Hi all,
I have a alignment fasta file which looks like this:
$ cat alignment_file.fasta
>Ref1
ATCG
>S1
AT-C
>S2
CTCG
>S3
ATCG
>S4
-TCG
Specifically, what I want is:
1) If there exists a SNP (for eg: "C" in the S2 sequence in the position 1), then I want the gap ("-", S4 sequence in the position 1) to be replaced with "N"
2) If there is a gap in the column but no SNPs (like in the S1 sequence, position 3), then I want to replace the gap with reference base in the position 3 (which is "C" in the reference).
I want to change the above output to this:
>Ref1
ATCG
>S1
ATCC
>S2
CTCG
>S3
ATCG
>S4
NTCG
Is there any easy way or any tool with which I can do this? Thanks so much!
I think you can use bedtools maskfasta, it will do the job.

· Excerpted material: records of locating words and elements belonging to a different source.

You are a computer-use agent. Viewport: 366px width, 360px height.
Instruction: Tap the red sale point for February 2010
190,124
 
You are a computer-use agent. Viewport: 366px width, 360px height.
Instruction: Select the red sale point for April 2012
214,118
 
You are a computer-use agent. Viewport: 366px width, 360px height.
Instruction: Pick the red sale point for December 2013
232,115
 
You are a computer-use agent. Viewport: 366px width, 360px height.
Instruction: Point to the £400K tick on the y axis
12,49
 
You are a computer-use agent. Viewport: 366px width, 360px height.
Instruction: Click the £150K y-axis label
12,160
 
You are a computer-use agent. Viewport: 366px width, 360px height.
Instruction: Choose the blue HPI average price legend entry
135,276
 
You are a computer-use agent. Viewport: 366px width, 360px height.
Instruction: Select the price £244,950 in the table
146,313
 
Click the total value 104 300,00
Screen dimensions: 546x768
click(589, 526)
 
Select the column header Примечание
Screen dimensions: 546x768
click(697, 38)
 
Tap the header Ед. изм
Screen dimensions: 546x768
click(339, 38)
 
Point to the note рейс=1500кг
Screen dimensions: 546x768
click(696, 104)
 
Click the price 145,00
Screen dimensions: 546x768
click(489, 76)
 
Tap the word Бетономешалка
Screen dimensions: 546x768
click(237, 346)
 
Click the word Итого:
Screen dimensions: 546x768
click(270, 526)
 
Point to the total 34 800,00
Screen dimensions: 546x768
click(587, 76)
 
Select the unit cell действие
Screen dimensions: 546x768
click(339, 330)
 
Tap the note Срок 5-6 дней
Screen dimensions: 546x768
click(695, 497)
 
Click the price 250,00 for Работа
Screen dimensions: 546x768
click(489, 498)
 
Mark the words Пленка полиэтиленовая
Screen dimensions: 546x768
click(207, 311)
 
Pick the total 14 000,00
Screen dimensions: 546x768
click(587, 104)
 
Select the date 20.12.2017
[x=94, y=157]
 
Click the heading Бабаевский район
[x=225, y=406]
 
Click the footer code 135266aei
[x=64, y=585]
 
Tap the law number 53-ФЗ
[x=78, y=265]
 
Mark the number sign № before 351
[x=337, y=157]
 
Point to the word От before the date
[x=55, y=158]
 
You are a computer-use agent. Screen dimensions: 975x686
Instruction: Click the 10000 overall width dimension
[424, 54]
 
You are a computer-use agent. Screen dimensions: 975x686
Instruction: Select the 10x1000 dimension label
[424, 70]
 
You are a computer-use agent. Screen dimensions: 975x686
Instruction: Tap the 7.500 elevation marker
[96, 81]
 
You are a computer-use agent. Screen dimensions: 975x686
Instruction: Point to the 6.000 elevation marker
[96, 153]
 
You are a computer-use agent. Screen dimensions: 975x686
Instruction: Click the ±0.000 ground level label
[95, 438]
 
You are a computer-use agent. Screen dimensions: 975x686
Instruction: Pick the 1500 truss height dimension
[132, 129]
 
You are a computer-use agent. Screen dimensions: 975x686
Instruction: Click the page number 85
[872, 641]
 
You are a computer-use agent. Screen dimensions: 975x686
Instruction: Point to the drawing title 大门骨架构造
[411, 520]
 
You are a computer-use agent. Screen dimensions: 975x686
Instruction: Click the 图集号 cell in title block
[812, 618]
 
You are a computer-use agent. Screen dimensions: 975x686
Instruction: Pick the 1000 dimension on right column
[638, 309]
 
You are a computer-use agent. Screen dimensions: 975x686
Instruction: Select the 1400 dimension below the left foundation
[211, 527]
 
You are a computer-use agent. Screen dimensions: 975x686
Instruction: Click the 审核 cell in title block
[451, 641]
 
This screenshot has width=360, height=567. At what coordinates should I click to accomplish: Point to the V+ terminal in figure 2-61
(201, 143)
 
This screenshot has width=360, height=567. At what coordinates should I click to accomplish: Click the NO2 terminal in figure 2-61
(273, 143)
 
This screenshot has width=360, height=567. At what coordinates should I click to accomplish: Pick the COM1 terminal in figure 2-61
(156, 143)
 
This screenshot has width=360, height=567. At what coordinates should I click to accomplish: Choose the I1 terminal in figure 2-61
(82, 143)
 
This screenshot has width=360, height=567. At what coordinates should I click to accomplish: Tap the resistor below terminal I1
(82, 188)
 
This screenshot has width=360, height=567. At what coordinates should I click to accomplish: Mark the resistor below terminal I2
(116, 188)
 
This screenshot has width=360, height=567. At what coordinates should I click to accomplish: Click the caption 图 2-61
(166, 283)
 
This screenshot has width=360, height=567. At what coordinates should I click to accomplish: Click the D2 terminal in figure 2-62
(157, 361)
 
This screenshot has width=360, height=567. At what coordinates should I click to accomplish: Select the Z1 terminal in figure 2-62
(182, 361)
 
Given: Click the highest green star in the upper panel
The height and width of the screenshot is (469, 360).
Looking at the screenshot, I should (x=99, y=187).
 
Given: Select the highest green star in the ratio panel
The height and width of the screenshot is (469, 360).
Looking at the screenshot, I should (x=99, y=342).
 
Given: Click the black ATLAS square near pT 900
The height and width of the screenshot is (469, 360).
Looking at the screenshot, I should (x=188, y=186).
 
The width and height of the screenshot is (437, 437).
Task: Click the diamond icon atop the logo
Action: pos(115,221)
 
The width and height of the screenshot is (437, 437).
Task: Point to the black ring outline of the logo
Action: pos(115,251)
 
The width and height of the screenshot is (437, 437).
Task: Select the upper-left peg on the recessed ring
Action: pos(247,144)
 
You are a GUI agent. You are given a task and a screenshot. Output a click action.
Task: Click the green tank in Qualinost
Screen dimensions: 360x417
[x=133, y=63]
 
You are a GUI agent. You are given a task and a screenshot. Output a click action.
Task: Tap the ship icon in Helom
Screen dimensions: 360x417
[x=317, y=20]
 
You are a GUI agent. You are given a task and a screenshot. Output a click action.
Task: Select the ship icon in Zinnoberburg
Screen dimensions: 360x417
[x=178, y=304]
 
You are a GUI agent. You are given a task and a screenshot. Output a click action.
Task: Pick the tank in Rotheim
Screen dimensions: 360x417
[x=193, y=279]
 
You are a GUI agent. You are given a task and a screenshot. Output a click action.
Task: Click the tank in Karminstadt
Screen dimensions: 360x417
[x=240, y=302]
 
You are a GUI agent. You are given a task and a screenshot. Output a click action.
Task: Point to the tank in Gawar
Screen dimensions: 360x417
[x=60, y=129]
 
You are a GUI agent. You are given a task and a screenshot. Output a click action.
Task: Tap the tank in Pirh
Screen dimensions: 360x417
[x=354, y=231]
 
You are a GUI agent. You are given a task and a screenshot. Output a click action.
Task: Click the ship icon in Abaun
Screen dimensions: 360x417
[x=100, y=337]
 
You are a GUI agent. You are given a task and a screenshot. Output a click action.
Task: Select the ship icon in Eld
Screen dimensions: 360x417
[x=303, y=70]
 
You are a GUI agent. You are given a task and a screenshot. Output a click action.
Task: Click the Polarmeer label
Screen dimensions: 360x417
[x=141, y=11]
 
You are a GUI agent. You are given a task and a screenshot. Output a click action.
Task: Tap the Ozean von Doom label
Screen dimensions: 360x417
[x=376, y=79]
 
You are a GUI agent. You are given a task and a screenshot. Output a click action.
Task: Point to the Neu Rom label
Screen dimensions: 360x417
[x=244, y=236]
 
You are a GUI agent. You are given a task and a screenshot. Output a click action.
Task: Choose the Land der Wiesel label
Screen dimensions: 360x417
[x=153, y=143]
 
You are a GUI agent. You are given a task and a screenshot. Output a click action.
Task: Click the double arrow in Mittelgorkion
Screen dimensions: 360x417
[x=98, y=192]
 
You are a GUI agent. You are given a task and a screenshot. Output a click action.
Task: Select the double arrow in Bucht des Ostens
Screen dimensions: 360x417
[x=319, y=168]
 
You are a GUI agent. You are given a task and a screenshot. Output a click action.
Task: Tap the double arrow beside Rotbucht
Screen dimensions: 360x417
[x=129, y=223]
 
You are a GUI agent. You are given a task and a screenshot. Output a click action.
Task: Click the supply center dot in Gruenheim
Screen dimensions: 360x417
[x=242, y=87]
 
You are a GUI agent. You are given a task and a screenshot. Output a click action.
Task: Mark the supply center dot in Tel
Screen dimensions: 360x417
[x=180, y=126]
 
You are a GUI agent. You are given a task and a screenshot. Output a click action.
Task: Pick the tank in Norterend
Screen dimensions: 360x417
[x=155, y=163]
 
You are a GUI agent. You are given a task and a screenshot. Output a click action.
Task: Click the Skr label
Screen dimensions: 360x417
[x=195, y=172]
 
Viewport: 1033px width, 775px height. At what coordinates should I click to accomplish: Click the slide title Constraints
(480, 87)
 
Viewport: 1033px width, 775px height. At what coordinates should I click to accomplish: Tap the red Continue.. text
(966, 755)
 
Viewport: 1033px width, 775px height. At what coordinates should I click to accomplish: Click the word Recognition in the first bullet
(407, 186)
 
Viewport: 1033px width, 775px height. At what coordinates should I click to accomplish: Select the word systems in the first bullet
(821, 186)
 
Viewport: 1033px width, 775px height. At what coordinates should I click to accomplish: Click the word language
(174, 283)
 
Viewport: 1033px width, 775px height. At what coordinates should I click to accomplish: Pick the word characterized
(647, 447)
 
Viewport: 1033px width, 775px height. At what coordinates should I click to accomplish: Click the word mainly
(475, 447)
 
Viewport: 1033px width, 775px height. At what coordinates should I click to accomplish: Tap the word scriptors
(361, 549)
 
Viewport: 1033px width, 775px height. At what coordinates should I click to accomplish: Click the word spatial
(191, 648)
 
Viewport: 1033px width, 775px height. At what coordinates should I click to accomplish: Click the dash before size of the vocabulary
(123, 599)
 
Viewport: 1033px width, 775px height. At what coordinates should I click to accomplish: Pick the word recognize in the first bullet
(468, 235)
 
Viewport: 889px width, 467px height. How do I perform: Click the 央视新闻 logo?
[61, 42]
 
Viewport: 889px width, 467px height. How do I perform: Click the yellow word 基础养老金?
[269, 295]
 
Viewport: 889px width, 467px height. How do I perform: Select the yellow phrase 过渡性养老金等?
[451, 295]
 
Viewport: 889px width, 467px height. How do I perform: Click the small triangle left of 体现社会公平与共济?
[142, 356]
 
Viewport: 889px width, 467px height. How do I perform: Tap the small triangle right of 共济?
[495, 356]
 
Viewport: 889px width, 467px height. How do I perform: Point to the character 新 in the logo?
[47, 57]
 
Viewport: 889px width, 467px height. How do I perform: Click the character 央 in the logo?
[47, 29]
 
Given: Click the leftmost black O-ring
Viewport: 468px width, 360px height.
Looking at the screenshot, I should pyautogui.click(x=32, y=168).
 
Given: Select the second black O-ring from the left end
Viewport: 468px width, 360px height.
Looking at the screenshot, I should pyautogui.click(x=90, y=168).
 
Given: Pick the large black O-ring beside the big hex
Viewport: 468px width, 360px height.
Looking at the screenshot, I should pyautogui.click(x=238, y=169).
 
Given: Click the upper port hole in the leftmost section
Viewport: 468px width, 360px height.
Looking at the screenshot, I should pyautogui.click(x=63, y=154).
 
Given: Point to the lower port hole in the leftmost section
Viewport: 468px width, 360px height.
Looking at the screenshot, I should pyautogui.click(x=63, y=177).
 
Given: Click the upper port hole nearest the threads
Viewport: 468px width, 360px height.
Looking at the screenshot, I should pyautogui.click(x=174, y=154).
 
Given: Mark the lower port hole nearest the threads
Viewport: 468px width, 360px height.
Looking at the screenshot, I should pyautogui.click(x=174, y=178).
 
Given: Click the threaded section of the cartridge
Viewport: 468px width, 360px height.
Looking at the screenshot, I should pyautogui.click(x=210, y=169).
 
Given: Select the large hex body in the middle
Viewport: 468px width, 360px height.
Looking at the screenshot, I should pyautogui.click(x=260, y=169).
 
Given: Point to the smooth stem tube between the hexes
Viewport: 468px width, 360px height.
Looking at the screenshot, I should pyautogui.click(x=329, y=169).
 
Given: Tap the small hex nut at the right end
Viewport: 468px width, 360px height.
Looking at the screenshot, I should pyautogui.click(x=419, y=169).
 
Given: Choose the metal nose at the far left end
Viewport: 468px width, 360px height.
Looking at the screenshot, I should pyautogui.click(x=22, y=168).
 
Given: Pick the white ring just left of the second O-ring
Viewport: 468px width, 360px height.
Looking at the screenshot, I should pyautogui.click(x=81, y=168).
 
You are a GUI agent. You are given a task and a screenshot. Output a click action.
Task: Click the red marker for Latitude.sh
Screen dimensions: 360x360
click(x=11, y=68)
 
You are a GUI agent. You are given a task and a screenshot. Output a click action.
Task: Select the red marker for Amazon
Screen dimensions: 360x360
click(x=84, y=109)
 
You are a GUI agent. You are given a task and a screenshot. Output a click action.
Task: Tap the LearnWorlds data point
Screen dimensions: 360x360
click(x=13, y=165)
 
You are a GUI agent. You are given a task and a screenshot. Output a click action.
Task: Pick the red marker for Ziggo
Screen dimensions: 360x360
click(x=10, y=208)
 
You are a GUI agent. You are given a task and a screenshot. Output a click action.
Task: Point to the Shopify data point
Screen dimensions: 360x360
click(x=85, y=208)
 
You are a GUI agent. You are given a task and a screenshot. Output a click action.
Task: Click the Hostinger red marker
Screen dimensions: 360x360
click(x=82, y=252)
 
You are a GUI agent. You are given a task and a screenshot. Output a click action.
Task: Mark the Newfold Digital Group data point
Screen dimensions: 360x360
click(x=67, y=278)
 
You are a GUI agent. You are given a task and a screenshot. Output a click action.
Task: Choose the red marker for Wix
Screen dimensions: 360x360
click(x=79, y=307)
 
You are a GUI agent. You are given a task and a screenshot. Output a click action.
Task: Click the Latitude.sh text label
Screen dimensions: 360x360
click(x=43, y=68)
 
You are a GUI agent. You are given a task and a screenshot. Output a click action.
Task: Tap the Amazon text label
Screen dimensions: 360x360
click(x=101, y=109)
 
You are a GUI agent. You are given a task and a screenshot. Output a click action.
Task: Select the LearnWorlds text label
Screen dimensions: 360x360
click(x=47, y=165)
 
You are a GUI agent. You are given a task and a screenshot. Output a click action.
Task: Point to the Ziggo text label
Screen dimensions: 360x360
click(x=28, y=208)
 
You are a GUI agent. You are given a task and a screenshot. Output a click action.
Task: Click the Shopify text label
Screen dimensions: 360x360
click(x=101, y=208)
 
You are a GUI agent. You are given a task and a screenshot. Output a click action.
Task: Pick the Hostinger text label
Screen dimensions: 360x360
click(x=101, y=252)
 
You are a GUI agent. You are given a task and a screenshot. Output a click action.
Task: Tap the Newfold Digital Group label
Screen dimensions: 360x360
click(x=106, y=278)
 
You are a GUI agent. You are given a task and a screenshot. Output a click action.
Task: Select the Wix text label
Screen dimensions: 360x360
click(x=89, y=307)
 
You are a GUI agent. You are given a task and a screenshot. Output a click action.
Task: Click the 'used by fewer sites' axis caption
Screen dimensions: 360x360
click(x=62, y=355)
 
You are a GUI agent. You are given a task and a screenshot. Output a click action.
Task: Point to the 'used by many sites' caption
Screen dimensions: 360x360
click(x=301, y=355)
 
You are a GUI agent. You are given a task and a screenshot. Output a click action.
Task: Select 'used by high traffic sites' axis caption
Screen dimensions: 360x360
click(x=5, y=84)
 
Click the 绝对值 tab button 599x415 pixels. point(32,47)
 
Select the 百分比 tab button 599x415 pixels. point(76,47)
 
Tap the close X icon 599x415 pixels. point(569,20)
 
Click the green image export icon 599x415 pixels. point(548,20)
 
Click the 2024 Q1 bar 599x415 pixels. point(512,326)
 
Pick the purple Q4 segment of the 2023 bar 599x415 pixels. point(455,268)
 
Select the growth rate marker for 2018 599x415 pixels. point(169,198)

Hi @abedkurdi10. Thank you. I understand bedtools maskfasta can mask the base to N's but I am looking for some tool or script which can replace N only when there is a SNP in the whole column as mentioned in my question.
I think 'pattern matching' in any programming language can also solve this issue.
Hi @Pramod. Thank you. But as mentioned in the question, I am looking to replace Ns if only a SNP is present in the whole column and it is slightly beyond just matching a pattern and replacing it. I might end up writing my own script for this. Just did not want to reinvent the wheel. Anyways, thanks for response.